### TUGAS
A) Jawablah pertanyaan berikut berdasarkan teks tentang hasil halaqah ulama Nahdlatul Ulama:
(i) Di pondok pesantren mana halaqah itu diadakan?
(ii) Dengan cara apa orang awam bermazhab?
(iii) Apa yang dilakukan terhadap hal-hal yang ditemukan aqwal-nya tetapi masih diperselisihkan?
B) Tuliskan ulang dengan tepat bagian teks hasil halaqah ulama Nahdlatul Ulama yang dimulai dari "2. Orang yang" dan berakhir pada "(dengan istinbat sama’i)".

### TEKS YANG DIBERIKAN
________________________
Berikut ini adalah hasil halaqah para alim ulama Nahdlatul Ulama di Pondok Pesantren Denanyar Jombang akhir buIan Januari 1990: 

  1. Sistem bermazhab adalah cara terbaik untuk memahami dan mengamalkan ajaran atau hukum Islam yang digali dari al-Qur'an dan Hadis. 
  2. Pergertian mazhab adalah; 
    1. Metode (manhaj) yang digunakan oleh seorang mujtahid dalam menggali (istinbat) ajaran atau hukum Islam dari al-Qur'an dan Hadits. 
    2. Aqwal (ajaran atau hukum) hasil istinbat yang dilakukan seorang mujtahid dengan menggunakan metode tersebut. 
  3. Bermazhab adalah mengikuti suatu mazhab. Bermazhab dilakukan oleh seseorang dengan kondisi sebagai berikut; 
    1. Orang awam, tidak ada pilihan lain kecuali bermazhab secara qauli (ucapan ) 
    2. Orang yang mempunyai perangkat keilmuan tetapi belum mencapai tingkat mujtahid mutlak mustaqil, bermazhab dilakukan dengan cara manhaji (dengan istinbat sama’i)
  4. Bermazhab manhaji dilakukan dengan istinbat jama'i dalam hal-hal yang tidak ditemukan aqwal-nya (ajaran atau hukum) dalam empat mazhab oleh para ahlinya. Adapun terhadap hal-hal yang ditemukan aqwal-nya tetapi masih diperselisihkan dilakukan taqrir jama’i.
________________________
### DATA YANG DIBERIKAN
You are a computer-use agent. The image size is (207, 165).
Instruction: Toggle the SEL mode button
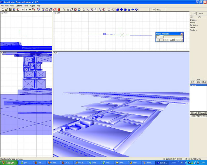(x=198, y=82)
________________________
### JAWABAN
A)
(i) Di Pondok Pesantren Denanyar Jombang.
(ii) Secara qauli (ucapan).
(iii) Taqrir jama'i.

B)
2. Orang yang mempunyai perangkat keilmuan tetapi belum mencapai tingkat mujtahid mutlak mustaqil, bermazhab dilakukan dengan cara manhaji (dengan istinbat sama’i)